◆ **Task instructions**
Answer these questions from the article on punishing namāz prayer in prison:
1. What is the ritual of salah often called in China?
2. Which court convicted Ismayil Sidiq on May 29, 2018?
3. How old will Ismayil Sidiq be when he completes his sentence?

◆ **Reading passage**
▽
Tuesday, October 4, 2022

Punishing Namāz Prayer in Prison, Part I: “Sabotaging Prison Supervision”

A clock hanging in a Turkish mosque showing Muslim prayer times. Image credit: LooiNL 

Muslims around the world are obliged to perform five daily prayers at dawn, midday, afternoon, sunset, and night. The ritual, commonly known as salah, is often called namazi (CN: 乃玛孜) in China, a Persian transliteration of namāz. Within China’s carceral system, all forms of religious worship, including namāz, are forbidden. Prisoners who covertly perform namāz are at risk of receiving harsh punishment, with the most serious penalty being a sentence extension. 

This risk is well demonstrated in the case of Ismayil Sidiq. In May 2021, the BBC reported that the now-57-year-old Uyghur farmer was serving a 10-year prison sentence for “promoting extremism” in Kuitun Prison in the Xinjiang Production and Construction Corps when he had his sentence doubled after he “used a disguised and simplified method to perform namāz in the prison dormitory.” On May 29, 2018, the Kuitun Reclamation Area People’s Court convicted him of “sabotaging prison supervision” and “provoking ethnic hatred,” and handed down an additional prison term of 13 years. Ismayil has 16 more years to serve before completing his sentence on May 28, 2038. He will be 74 years old.
△
◆ **Information supplied**
▽
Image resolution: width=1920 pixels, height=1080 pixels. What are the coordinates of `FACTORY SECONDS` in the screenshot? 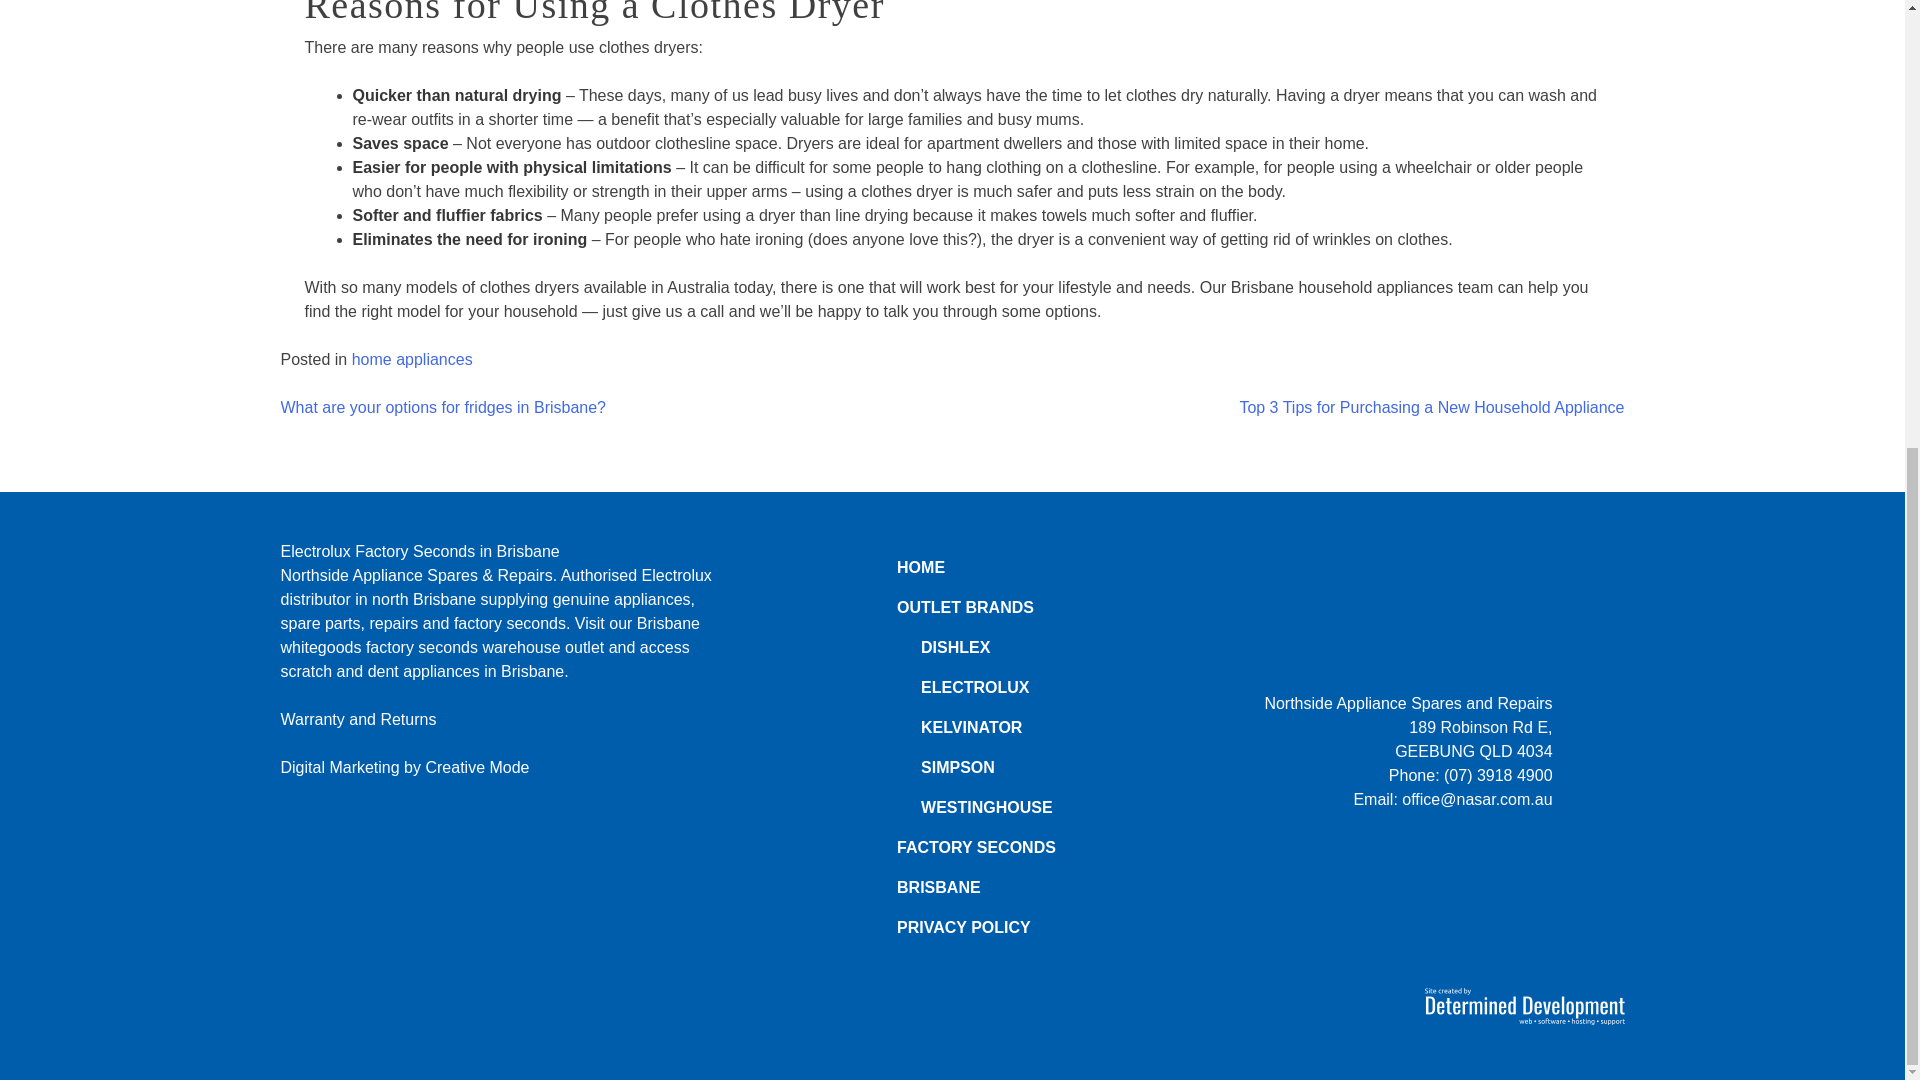 It's located at (976, 848).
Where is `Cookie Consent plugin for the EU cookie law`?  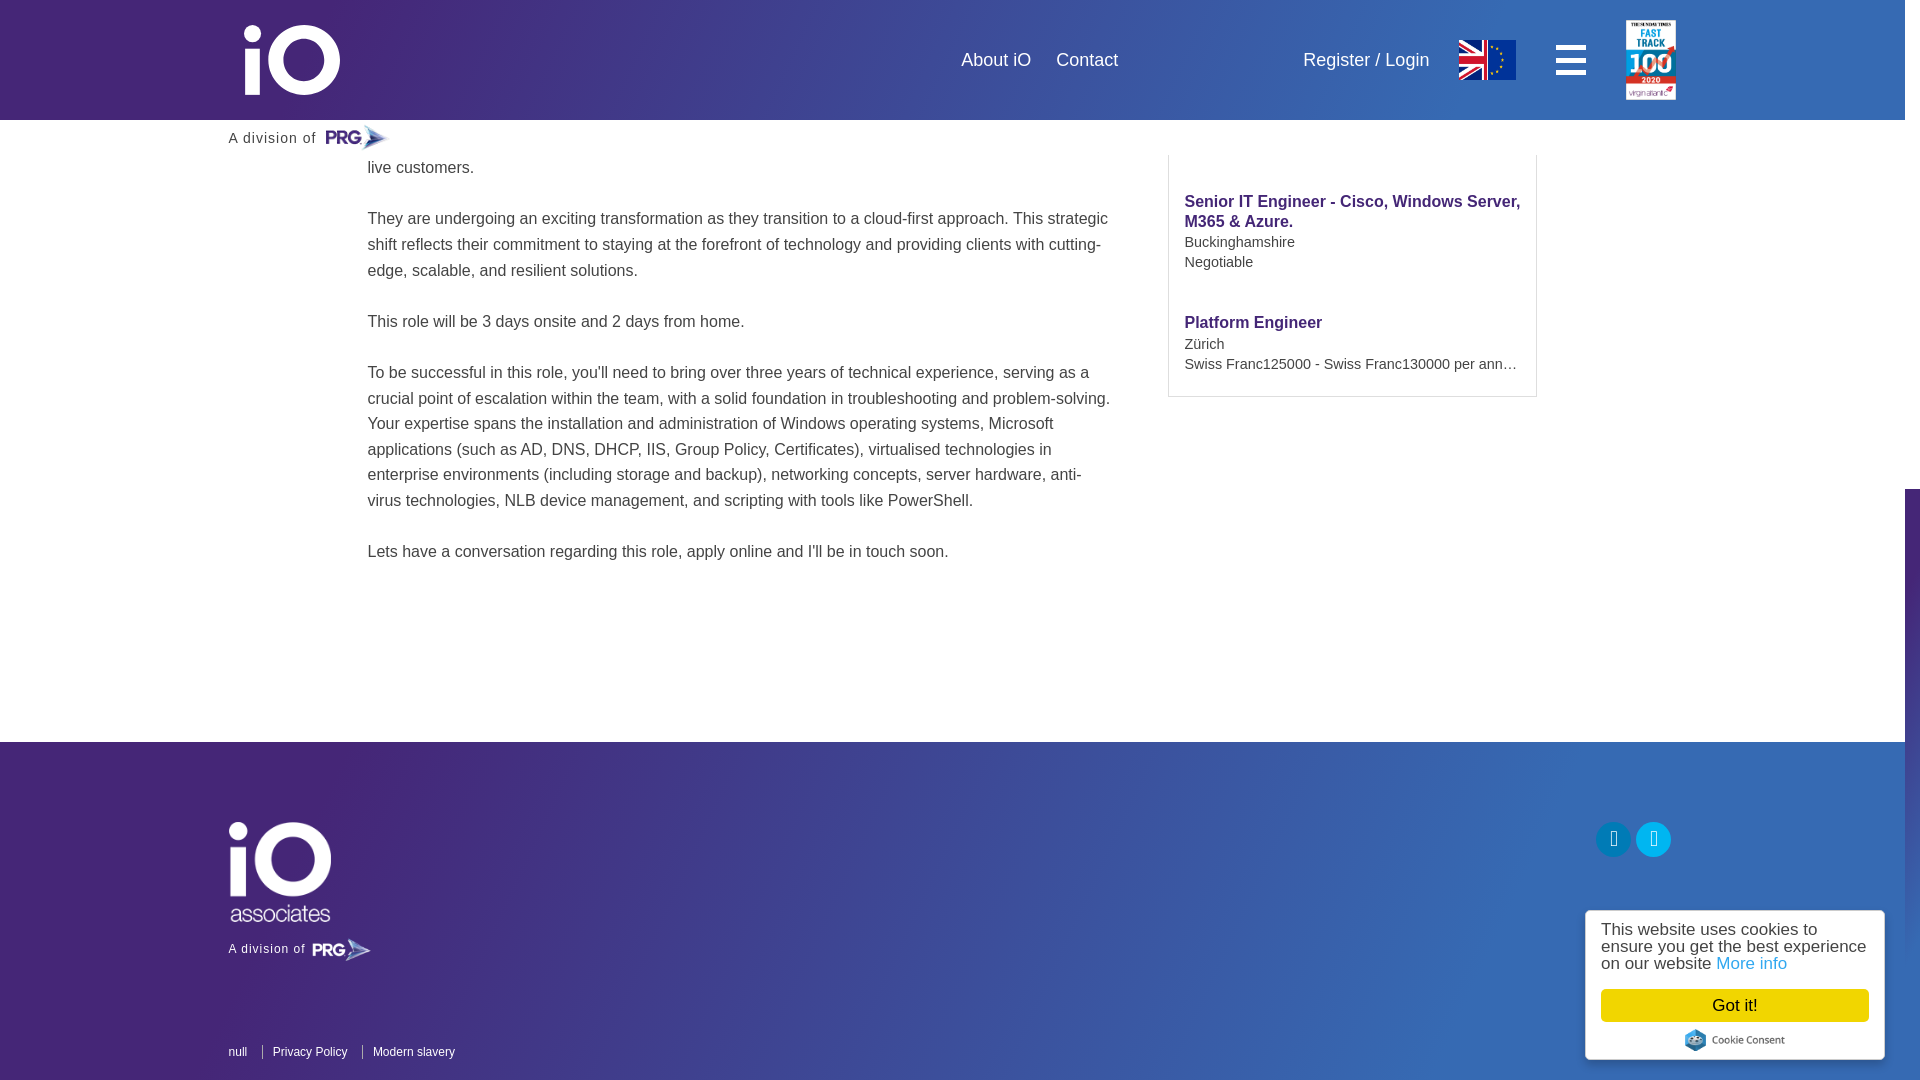
Cookie Consent plugin for the EU cookie law is located at coordinates (373, 950).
△
◆ **Result**
1. Namazi (乃玛孜)
2. The Kuitun Reclamation Area People's Court
3. 74 years old